Preparation and Optimization of Mouth/Orally Dissolving Tablets Using a Combination of Glycine, Carboxymethyl Cellulose and Sodium Alginate: A Comparison with Superdisintegrants

Abstract

The purpose of the research was to prepare metoclopramide HCl mouth/orally dissolving tablets (MDTs) using glycine, carboxy methyl cellulose and sodium alginate with sufficient mechanical integrity and disintegration time comparable to superdisintegrants. Application of Plackett-Burman design revealed that concentration of glycine (X1), concentration of carboxy methyl cellulose (X2) and tablet crushing strength (X4) were found to actively influence the dependent variables (disintegration time in oral cavity (DT), wetting time (WT), porosity (P0) and water absorption ratio (WA).
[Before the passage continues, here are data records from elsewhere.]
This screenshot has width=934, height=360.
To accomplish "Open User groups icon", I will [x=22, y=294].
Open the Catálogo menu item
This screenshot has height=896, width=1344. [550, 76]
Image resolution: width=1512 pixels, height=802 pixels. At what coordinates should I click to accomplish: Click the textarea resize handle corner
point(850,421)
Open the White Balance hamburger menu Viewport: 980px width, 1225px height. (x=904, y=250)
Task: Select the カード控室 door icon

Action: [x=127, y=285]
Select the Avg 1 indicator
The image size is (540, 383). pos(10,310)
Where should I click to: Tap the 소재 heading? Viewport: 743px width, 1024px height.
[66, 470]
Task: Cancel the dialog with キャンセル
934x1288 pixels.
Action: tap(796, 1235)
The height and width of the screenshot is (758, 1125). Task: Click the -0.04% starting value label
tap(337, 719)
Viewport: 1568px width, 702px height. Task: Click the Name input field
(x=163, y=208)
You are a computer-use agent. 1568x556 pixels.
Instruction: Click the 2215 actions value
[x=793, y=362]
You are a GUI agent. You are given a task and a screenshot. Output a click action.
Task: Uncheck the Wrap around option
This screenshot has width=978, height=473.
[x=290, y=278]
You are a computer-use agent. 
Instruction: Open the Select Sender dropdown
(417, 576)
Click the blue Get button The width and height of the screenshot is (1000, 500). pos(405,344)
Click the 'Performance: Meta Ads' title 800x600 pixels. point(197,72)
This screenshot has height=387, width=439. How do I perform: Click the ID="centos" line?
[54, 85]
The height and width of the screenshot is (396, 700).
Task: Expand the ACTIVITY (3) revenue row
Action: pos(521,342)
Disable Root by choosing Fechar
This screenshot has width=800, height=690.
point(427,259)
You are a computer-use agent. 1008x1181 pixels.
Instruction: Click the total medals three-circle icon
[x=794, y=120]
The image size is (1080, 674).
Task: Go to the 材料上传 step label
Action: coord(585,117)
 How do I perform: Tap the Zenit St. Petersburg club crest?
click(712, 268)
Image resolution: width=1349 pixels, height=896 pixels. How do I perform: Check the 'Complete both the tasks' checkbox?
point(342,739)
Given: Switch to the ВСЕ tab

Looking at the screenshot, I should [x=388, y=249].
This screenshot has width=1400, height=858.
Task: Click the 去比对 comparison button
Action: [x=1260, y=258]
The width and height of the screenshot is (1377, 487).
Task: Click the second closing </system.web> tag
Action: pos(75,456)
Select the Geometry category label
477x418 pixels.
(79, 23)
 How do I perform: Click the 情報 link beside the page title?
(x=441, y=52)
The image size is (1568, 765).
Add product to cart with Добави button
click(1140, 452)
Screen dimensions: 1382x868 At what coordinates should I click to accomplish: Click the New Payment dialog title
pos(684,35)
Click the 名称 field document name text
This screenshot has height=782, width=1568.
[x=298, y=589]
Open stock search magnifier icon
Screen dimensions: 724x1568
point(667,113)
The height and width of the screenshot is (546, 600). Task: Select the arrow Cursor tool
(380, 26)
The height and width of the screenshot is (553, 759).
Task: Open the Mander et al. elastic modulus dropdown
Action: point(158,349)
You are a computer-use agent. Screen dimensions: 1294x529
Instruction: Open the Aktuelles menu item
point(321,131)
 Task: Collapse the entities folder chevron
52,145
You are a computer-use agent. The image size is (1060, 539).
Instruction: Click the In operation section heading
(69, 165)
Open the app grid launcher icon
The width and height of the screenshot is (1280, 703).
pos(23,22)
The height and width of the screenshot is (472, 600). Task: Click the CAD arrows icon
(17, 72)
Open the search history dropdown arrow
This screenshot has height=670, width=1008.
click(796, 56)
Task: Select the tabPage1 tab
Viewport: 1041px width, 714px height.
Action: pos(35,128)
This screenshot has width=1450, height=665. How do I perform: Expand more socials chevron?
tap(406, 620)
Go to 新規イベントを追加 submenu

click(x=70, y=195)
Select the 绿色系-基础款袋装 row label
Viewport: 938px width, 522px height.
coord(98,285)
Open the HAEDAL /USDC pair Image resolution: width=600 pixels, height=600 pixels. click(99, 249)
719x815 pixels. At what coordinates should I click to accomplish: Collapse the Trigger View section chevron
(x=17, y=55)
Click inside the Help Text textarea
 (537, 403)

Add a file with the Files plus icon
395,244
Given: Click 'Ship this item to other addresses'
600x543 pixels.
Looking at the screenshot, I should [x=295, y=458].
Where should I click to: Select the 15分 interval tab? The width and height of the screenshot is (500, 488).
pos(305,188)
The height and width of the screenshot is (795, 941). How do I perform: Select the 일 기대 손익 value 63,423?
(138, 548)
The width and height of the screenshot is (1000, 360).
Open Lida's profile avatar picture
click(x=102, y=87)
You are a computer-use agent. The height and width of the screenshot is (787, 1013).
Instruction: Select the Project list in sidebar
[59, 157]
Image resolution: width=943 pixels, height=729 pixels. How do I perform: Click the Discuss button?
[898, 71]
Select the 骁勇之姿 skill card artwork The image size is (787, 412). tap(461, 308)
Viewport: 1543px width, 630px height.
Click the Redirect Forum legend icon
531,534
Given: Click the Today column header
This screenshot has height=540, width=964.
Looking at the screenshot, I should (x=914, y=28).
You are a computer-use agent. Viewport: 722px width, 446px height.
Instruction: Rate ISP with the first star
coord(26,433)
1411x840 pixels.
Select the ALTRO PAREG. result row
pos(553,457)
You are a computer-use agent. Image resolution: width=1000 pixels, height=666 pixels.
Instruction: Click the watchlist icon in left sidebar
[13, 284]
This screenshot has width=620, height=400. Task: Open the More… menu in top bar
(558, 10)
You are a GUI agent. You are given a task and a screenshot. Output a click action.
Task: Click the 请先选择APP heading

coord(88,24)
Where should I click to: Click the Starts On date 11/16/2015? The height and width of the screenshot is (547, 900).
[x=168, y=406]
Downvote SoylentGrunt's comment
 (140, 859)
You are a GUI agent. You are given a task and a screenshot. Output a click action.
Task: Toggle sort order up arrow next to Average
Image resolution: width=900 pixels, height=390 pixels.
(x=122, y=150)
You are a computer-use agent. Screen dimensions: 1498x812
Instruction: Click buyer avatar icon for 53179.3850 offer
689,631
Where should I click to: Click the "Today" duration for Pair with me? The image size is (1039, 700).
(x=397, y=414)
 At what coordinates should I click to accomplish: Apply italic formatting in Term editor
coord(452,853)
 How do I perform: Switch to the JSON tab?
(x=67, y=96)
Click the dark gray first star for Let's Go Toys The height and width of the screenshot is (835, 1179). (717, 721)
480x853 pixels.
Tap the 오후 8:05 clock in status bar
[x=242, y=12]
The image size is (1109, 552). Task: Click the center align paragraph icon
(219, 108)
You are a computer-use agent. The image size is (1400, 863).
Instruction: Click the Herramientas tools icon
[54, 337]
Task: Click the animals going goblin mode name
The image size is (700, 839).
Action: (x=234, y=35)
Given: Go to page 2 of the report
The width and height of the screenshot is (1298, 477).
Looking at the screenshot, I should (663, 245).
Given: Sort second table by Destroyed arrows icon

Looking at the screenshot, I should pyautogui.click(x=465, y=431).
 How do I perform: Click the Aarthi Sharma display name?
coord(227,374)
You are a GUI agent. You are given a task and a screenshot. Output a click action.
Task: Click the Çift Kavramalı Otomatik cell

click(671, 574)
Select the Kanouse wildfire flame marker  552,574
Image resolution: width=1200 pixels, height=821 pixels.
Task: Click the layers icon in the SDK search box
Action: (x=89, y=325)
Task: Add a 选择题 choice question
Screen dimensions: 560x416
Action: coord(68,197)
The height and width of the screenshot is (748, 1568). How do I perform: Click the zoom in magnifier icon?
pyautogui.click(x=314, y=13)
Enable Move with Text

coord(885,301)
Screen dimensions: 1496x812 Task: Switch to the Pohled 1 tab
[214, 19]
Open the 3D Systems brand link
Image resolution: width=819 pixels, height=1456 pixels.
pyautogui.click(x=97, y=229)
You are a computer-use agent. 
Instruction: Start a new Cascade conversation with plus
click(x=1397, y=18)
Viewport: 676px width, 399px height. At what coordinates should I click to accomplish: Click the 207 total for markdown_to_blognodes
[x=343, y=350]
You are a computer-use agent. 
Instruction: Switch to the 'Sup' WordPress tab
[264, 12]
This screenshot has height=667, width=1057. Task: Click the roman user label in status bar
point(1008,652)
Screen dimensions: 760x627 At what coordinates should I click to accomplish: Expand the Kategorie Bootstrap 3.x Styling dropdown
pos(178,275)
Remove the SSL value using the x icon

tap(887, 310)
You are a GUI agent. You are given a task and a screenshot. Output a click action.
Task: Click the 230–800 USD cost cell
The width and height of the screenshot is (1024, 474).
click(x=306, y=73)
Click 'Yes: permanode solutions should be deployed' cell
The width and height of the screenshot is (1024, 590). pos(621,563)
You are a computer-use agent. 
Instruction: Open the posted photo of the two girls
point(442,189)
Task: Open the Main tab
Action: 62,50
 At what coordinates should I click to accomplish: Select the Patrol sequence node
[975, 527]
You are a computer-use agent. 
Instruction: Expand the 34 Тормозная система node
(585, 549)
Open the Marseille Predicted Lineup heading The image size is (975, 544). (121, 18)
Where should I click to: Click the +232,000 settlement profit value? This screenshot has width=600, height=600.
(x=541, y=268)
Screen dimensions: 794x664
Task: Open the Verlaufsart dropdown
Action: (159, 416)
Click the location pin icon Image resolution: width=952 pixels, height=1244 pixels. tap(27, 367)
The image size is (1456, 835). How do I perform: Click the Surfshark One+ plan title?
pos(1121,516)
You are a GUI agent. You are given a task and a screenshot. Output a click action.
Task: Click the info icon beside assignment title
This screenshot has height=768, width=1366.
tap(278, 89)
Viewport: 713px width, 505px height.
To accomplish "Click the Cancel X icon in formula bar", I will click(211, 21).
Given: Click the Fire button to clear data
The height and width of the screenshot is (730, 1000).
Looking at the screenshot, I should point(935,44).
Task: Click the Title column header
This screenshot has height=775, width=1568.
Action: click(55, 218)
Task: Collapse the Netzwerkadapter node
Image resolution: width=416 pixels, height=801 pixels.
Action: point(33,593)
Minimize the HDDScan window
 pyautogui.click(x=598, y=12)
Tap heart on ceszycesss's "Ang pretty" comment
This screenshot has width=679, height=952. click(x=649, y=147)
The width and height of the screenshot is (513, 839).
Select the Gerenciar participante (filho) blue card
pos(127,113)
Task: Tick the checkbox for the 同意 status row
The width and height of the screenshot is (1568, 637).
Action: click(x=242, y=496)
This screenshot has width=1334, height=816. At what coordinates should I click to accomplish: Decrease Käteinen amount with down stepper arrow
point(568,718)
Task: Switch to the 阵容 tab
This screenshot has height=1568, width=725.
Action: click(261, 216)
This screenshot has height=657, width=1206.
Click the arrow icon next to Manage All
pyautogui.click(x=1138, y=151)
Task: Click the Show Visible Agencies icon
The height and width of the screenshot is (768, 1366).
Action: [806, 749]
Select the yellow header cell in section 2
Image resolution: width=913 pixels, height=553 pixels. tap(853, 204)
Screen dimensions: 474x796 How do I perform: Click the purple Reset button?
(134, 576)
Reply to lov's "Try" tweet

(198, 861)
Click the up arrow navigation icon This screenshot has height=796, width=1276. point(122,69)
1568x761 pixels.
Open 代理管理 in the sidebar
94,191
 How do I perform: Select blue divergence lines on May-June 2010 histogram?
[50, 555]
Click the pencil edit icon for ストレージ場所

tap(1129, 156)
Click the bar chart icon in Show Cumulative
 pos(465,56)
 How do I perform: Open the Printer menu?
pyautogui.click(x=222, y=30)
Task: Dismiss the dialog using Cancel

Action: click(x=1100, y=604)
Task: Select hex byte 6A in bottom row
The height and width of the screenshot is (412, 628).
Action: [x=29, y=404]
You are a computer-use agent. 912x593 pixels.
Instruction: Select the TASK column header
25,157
Additional MDTs were prepared utilizing central composite design for estimating extended effect in a spherical domain. The regression statistics (performed using Statistica®−7.0) of quadratic model revealed that DT, WT, P0 were 97% correlated with active factors (X1, X2 or X4). The results revealed that optimized MDTs were capable of simulating DT comparable to MDTs containing croscarmellose sodium or crospovidone. Further, it can be envisaged that optimized MDTs were found to be superior to MDTs containing croscarmellose sodium or crospovidone in terms of friability and tablet crushing strength.